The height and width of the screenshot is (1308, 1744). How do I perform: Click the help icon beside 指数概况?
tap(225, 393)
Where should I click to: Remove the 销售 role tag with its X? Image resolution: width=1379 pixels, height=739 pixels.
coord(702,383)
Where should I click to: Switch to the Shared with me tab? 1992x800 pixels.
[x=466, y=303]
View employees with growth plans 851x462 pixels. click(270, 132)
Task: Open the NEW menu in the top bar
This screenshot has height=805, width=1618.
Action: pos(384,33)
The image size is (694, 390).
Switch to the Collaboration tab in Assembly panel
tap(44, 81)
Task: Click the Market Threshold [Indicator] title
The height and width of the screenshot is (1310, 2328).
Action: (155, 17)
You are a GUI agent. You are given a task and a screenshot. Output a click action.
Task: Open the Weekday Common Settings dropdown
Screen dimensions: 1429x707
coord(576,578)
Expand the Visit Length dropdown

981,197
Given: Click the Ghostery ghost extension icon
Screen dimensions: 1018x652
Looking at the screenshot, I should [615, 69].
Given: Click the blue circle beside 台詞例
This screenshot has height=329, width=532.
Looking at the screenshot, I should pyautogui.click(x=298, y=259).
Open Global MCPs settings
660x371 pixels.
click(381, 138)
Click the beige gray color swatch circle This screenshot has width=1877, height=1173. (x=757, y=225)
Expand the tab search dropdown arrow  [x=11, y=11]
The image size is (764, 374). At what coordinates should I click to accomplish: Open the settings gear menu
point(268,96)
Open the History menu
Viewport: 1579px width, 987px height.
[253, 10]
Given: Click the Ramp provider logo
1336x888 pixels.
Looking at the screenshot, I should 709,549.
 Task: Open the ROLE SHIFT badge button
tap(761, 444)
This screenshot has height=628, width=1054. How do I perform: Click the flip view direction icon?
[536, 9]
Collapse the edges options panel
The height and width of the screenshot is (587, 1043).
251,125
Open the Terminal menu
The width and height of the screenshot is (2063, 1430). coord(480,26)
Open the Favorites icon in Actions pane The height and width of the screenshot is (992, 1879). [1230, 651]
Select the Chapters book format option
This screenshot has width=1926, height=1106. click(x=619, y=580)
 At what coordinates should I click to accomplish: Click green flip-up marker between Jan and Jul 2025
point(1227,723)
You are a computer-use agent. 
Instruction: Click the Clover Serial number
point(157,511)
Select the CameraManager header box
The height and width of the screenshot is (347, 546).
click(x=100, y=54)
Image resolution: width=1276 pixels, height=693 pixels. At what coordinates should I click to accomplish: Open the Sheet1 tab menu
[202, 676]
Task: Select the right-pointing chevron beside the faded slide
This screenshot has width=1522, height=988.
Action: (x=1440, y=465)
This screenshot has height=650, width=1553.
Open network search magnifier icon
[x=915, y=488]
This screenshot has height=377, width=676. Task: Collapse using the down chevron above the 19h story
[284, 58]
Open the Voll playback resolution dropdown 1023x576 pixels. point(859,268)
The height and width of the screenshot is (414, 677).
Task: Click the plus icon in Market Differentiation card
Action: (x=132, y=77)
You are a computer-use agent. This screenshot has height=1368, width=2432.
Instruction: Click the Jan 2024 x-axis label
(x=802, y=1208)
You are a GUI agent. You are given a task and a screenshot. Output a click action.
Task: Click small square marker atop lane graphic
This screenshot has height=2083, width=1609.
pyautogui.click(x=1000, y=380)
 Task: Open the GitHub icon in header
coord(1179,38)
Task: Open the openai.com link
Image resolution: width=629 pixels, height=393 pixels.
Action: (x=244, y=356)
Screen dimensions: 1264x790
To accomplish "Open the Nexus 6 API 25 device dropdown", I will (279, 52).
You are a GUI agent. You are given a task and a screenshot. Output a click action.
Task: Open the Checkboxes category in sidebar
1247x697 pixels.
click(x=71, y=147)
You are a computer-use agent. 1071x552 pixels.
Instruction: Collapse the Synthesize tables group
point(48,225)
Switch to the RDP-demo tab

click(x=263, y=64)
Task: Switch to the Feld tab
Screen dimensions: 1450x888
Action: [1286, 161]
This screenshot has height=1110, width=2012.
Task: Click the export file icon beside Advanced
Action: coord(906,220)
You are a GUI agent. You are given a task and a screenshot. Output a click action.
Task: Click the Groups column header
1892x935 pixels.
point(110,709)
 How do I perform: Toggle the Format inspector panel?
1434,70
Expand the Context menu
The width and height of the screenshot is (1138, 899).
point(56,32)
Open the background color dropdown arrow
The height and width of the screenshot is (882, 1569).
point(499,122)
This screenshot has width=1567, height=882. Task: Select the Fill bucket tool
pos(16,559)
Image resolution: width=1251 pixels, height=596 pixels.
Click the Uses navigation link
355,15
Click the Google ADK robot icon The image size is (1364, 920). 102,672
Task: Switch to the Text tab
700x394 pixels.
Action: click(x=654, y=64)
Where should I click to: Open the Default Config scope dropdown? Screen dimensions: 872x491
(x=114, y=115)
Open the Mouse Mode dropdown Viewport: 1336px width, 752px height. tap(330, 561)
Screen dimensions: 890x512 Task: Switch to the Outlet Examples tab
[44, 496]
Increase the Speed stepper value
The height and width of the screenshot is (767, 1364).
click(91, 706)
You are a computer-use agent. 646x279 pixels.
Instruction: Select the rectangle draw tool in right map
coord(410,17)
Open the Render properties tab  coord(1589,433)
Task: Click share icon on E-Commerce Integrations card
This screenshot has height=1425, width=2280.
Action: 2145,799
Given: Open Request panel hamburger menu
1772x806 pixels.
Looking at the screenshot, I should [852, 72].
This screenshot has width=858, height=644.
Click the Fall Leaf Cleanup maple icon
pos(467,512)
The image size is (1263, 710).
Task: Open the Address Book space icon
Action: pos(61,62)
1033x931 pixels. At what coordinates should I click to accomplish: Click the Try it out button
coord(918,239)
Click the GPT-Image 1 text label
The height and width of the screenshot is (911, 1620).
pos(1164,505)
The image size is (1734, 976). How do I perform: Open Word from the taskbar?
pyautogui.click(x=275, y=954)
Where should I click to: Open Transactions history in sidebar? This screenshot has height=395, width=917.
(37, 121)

GOAL OF THE EXERCISE:
Repeat each line of the data exactly, missing none.

WRITTEN REPLY:
The height and width of the screenshot is (1308, 1744). How do I perform: Click the help icon beside 指数概况?
tap(225, 393)
Where should I click to: Remove the 销售 role tag with its X? Image resolution: width=1379 pixels, height=739 pixels.
coord(702,383)
Where should I click to: Switch to the Shared with me tab? 1992x800 pixels.
[x=466, y=303]
View employees with growth plans 851x462 pixels. click(270, 132)
Task: Open the NEW menu in the top bar
This screenshot has height=805, width=1618.
Action: pos(384,33)
The image size is (694, 390).
Switch to the Collaboration tab in Assembly panel
tap(44, 81)
Task: Click the Market Threshold [Indicator] title
The height and width of the screenshot is (1310, 2328).
Action: (155, 17)
You are a GUI agent. You are given a task and a screenshot. Output a click action.
Task: Open the Weekday Common Settings dropdown
Screen dimensions: 1429x707
coord(576,578)
Expand the Visit Length dropdown

981,197
Given: Click the Ghostery ghost extension icon
Screen dimensions: 1018x652
Looking at the screenshot, I should [615, 69].
Given: Click the blue circle beside 台詞例
This screenshot has height=329, width=532.
Looking at the screenshot, I should pyautogui.click(x=298, y=259).
Open Global MCPs settings
660x371 pixels.
click(381, 138)
Click the beige gray color swatch circle This screenshot has width=1877, height=1173. (x=757, y=225)
Expand the tab search dropdown arrow  [x=11, y=11]
The image size is (764, 374). At what coordinates should I click to accomplish: Open the settings gear menu
point(268,96)
Open the History menu
Viewport: 1579px width, 987px height.
[253, 10]
Given: Click the Ramp provider logo
1336x888 pixels.
Looking at the screenshot, I should 709,549.
 Task: Open the ROLE SHIFT badge button
tap(761, 444)
This screenshot has height=628, width=1054. How do I perform: Click the flip view direction icon?
[536, 9]
Collapse the edges options panel
The height and width of the screenshot is (587, 1043).
251,125
Open the Terminal menu
The width and height of the screenshot is (2063, 1430). coord(480,26)
Open the Favorites icon in Actions pane The height and width of the screenshot is (992, 1879). [1230, 651]
Select the Chapters book format option
This screenshot has width=1926, height=1106. click(x=619, y=580)
 At what coordinates should I click to accomplish: Click green flip-up marker between Jan and Jul 2025
point(1227,723)
You are a computer-use agent. 
Instruction: Click the Clover Serial number
point(157,511)
Select the CameraManager header box
The height and width of the screenshot is (347, 546).
click(x=100, y=54)
Image resolution: width=1276 pixels, height=693 pixels. At what coordinates should I click to accomplish: Open the Sheet1 tab menu
[202, 676]
Task: Select the right-pointing chevron beside the faded slide
This screenshot has width=1522, height=988.
Action: (x=1440, y=465)
This screenshot has height=650, width=1553.
Open network search magnifier icon
[x=915, y=488]
This screenshot has height=377, width=676. Task: Collapse using the down chevron above the 19h story
[284, 58]
Open the Voll playback resolution dropdown 1023x576 pixels. point(859,268)
The height and width of the screenshot is (414, 677).
Task: Click the plus icon in Market Differentiation card
Action: (x=132, y=77)
You are a computer-use agent. This screenshot has height=1368, width=2432.
Instruction: Click the Jan 2024 x-axis label
(x=802, y=1208)
You are a GUI agent. You are given a task and a screenshot. Output a click action.
Task: Click small square marker atop lane graphic
This screenshot has height=2083, width=1609.
pyautogui.click(x=1000, y=380)
 Task: Open the GitHub icon in header
coord(1179,38)
Task: Open the openai.com link
Image resolution: width=629 pixels, height=393 pixels.
Action: (x=244, y=356)
Screen dimensions: 1264x790
To accomplish "Open the Nexus 6 API 25 device dropdown", I will (279, 52).
You are a GUI agent. You are given a task and a screenshot. Output a click action.
Task: Open the Checkboxes category in sidebar
1247x697 pixels.
click(x=71, y=147)
You are a computer-use agent. 1071x552 pixels.
Instruction: Collapse the Synthesize tables group
point(48,225)
Switch to the RDP-demo tab

click(x=263, y=64)
Task: Switch to the Feld tab
Screen dimensions: 1450x888
Action: [1286, 161]
This screenshot has height=1110, width=2012.
Task: Click the export file icon beside Advanced
Action: coord(906,220)
You are a GUI agent. You are given a task and a screenshot. Output a click action.
Task: Click the Groups column header
1892x935 pixels.
point(110,709)
 How do I perform: Toggle the Format inspector panel?
1434,70
Expand the Context menu
The width and height of the screenshot is (1138, 899).
point(56,32)
Open the background color dropdown arrow
The height and width of the screenshot is (882, 1569).
point(499,122)
This screenshot has width=1567, height=882. Task: Select the Fill bucket tool
pos(16,559)
Image resolution: width=1251 pixels, height=596 pixels.
Click the Uses navigation link
355,15
Click the Google ADK robot icon The image size is (1364, 920). 102,672
Task: Switch to the Text tab
700x394 pixels.
Action: click(x=654, y=64)
Where should I click to: Open the Default Config scope dropdown? Screen dimensions: 872x491
(x=114, y=115)
Open the Mouse Mode dropdown Viewport: 1336px width, 752px height. tap(330, 561)
Screen dimensions: 890x512 Task: Switch to the Outlet Examples tab
[44, 496]
Increase the Speed stepper value
The height and width of the screenshot is (767, 1364).
click(91, 706)
You are a computer-use agent. 646x279 pixels.
Instruction: Select the rectangle draw tool in right map
coord(410,17)
Open the Render properties tab  coord(1589,433)
Task: Click share icon on E-Commerce Integrations card
This screenshot has height=1425, width=2280.
Action: 2145,799
Given: Open Request panel hamburger menu
1772x806 pixels.
Looking at the screenshot, I should [852, 72].
This screenshot has width=858, height=644.
Click the Fall Leaf Cleanup maple icon
pos(467,512)
The image size is (1263, 710).
Task: Open the Address Book space icon
Action: pos(61,62)
1033x931 pixels. At what coordinates should I click to accomplish: Click the Try it out button
coord(918,239)
Click the GPT-Image 1 text label
The height and width of the screenshot is (911, 1620).
pos(1164,505)
The image size is (1734, 976). How do I perform: Open Word from the taskbar?
pyautogui.click(x=275, y=954)
Where should I click to: Open Transactions history in sidebar? This screenshot has height=395, width=917.
(37, 121)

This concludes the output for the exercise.